[Text section]
5.5 Segment Disclosure

The quality of the segment disclosure for BOQ is sufficient as it discloses its two operating segments, and since the bank operates only in Queensland, it does not need geographical segmentation. It discloses the high level metrics for both of the banking and insurance segments as well as consolidated totals (Annual Report 2011 pg. 89). Also, following consolidation requirements it eliminates inter-company transactions (Annual Report 2011 pg. 89).

6. Questionable Accounting Numbers

The most important and questionable numbers can be seen in the yearly Profit Announcement where BOQ announced a net loss after tax of 90.6 million AUD. The explanation for this loss was attributed to significant impairment charges. As the income analysis shows that the company made a reasonable operating income loss, but the large part of the loss was due to a revision of their commercial loans and provisioning approach. They decided to increase these specific commercial loan provisions more than close to 90 million due to the continuous decline in commercial property in Queensland. Along with loan impairments, the bank also impaired a substantial amount of assets, also because of the decline if commercial property.

Furthermore in the Directors Report in 2011 there were some potential red flags regarding remuneration. As the bank went through a restructure last year there were a number of high level managerial positions that changed in this period. During this transition there were a number of payments classified as ´others` that did not have a clear explanation. An example of this includes a payment of half a million dollars to the previous CEO to ´ensure a smooth transition` between him and the newly appointed CEO. While taking into account the Director´s report is audited by KPMG, this payment seemed excessive.

[Material]
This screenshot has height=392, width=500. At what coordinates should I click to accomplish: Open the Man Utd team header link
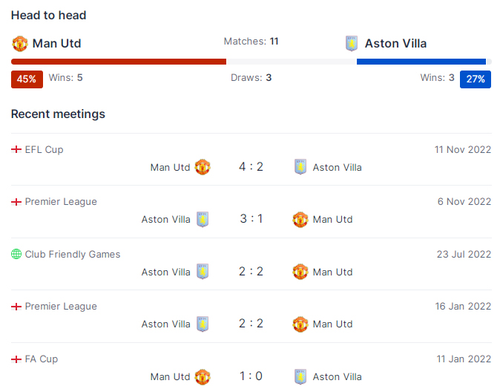click(x=57, y=44)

[Set task 1] From the BOQ accounting text, translate this sentence into Spanish: "The explanation for this loss was attributed to significant impairment charges."
[Set task 2] Reproduce the part of the BOQ accounting text starting with "Furthermore in the" and going on through "payment seemed excessive.".

[Exercise response 1] La explicación de esta pérdida se atribuyó a importantes cargos por deterioro.

[Exercise response 2]
Furthermore in the Directors Report in 2011 there were some potential red flags regarding remuneration. As the bank went through a restructure last year there were a number of high level managerial positions that changed in this period. During this transition there were a number of payments classified as ´others` that did not have a clear explanation. An example of this includes a payment of half a million dollars to the previous CEO to ´ensure a smooth transition` between him and the newly appointed CEO. While taking into account the Director´s report is audited by KPMG, this payment seemed excessive.